How to Keep Your Dog Cool in Summer
Every dog parent knows the summer guilt. It’s gorgeous outside, your dog is staring at the leash like it owes them money, and you’re stuck doing math: is it too hot? Is the pavement okay? Will they be miserable in twenty minutes?
Good news — you don’t have to choose between a safe dog and a happy one. Keeping your dog cool in summer isn’t about canceling the season. It’s about a handful of habits that stack together, and once they’re routine, you stop doing the math entirely.
Here’s the playbook we use with our own dogs.
1. Time Your Walks Like a Local
The single biggest lever you have is when you walk. Before 8 a.m. and after 7 p.m., pavement cools, the air drops, and the same route that’s dangerous at 2 p.m. is delightful at dusk.

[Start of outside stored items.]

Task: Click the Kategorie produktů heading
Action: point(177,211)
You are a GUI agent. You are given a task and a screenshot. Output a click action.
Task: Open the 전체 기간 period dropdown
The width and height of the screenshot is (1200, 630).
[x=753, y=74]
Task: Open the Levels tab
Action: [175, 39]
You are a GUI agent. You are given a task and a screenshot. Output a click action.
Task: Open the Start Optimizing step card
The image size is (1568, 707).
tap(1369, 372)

And use the 5-second test: press the back of your hand to the sidewalk. If you can’t hold it there for five seconds, it’s too hot for paw pads. (More pavement and species-by-species safety in our complete summer pet safety guide.)
2. Put Water Everywhere
One bowl in the kitchen isn’t a summer hydration plan. Add a second bowl wherever your dog spends afternoons, bring a collapsible bowl on every walk, and toss a few ice cubes in — most dogs treat them as crunchy entertainment. If your dog is a reluctant drinker, a splash of low-sodium broth in the water works embarrassingly well.
3. Build a Cool-Down Zone
Every dog needs one spot that’s reliably cool: shaded, breezy (a fan counts), away from afternoon sun — with a cooling mat as the centerpiece. A pressure-activated mat like the MeiLiMiYu Arc-Chill cooling mat pulls heat away from your dog’s body the moment they lie down, no electricity or refrigeration needed. It’s the difference between a dog who copes with summer and a dog who has a refuge from it.
Not sure which mat or what size? We broke down the whole category in our 2026 guide to the best cooling mats for dogs.

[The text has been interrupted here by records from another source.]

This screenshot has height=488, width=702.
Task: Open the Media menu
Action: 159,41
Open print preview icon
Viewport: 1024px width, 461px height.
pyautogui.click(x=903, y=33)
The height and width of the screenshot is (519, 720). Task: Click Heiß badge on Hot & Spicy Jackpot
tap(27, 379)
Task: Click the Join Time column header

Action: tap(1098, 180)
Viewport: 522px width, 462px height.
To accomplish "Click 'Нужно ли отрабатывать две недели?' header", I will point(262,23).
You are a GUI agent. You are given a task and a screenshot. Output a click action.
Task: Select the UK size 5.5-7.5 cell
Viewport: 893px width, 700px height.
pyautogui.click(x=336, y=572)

4. Add Water Play (on Your Dog’s Terms)
A kiddie pool in the shade, a sprinkler session, or just a wet towel to lie on — evaporative cooling is the closest thing dogs have to sweating. Two rules: never force a nervous dog into water, and always supervise. Bonus: wet the belly and paws first; that’s where dogs shed heat fastest.
5. Don’t Shave That Double Coat
It feels intuitive — less fur, cooler dog — but for double-coated breeds (Huskies, Goldens, Shepherds, Pyrenees), the coat is insulation against heat as well as cold, plus built-in sunscreen. Shaving it can make overheating worse and invite sunburn. What helps instead: regular brushing to strip the loose undercoat so air can actually circulate.
6. Adventure Smart
Summer is hiking and camping season, and your dog should absolutely come along — with two precautions. First, plan routes with shade and water crossings, and let your dog set the pace. Second, know that summer is also peak season for lost dogs: more time outdoors, open gates, fireworks, unfamiliar trails. A GPS dog tracker on the collar means that if your adventure buddy bolts after a squirrel two miles into the backcountry, you have a live map instead of a panic spiral. For dogs who go where you go, it’s summer gear as essential as the water bowl.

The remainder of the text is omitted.